Das hat Folgen für Radfahrer im Vorharz. Die Straßenverkehrsbehörden sollten auch im Harzkreis die Schilder an Radwegen überprüfen. Danach wurde unter anderem Anfang März 2018 am Radweg zwischen Hausneindorf und Hedersleben jeweils am Ortsausgang das Verkehrszeichen 239 – Gehweg – aufgestellt. In Richtung Hausneindorf wurde das Zusatzschild „Radfahrer frei“ hinzugefügt, in Richtung Hedersleben nicht.
Keine Auskunft von Straßenverkehrsbehörde des Harzkreises
Warum? Aus der Straßenverkehrsbehörde des Harzkreises, die für die Beschilderung zuständig ist, ist derzeit wegen der „angespannten personellen Situation“ keine Auskunft zu erhalten, heißt es aus der Pressestelle.
Ein Grund sei aber, dass Radfahrer in Richtung Hedersleben auf der linken Seite fahren müssten, sagt Jenny Spott, die sich bei der Verbandsgemeinde Vorharz um verkehrsrechtliche Anordnungen kümmert.

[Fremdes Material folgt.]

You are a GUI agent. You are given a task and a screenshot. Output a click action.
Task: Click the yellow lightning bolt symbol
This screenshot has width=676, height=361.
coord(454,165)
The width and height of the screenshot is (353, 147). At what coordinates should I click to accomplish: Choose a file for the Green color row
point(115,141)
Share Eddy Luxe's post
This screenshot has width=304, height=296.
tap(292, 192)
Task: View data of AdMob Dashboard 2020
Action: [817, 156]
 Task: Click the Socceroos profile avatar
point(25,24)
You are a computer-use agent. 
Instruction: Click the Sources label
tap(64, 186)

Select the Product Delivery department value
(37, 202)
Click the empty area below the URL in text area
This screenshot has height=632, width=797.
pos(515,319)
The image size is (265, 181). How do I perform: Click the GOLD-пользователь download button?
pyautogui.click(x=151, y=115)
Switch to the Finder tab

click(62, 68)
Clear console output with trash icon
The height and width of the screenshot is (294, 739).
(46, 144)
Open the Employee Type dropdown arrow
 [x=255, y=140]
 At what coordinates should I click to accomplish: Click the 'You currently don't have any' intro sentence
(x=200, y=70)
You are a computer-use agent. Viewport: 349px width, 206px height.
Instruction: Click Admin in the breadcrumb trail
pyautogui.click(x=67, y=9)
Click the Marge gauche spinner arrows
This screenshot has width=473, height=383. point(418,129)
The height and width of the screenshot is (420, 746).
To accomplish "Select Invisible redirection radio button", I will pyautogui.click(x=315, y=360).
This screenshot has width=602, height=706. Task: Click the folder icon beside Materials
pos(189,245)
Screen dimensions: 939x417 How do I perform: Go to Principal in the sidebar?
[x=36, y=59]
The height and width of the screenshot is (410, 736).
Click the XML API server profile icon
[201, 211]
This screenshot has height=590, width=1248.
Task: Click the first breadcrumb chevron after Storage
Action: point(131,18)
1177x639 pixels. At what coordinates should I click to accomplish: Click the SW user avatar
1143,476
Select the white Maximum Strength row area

Dies widerspreche dem Rechtsfahrgebot auf deutschen Straßen. „Die Freigabe von Gehwegen auf der linken Seite, entgegen der Fahrtrichtung, ist nur in absoluten Ausnahmefällen zulässig.“
Polizist: Der Radweg entspricht nicht mehr dem Standard
Zudem seien die Vorschriften, wie breit gemeinsame Rad- und Gehwege sein müssten, im Lauf der Jahre mehrfach verändert worden, sagt Uwe Raugust, der im Polizeirevier in Halberstadt für die Verkehrsorganisation zuständig ist. Der Weg zwischen Hedersleben und Hausneindorf entspreche nicht mehr den aktuellen Standards.
Bei den Einwohnern stößt die Regelung auf wenig Verständnis. „Für mich ist das ein Schildbürgerstreich“, sagt Hausneindorfs Bürgermeister Fabian. Radelnde Schulkinder und Rentner seien auf dem Weg besser aufgehoben als auf der Straße.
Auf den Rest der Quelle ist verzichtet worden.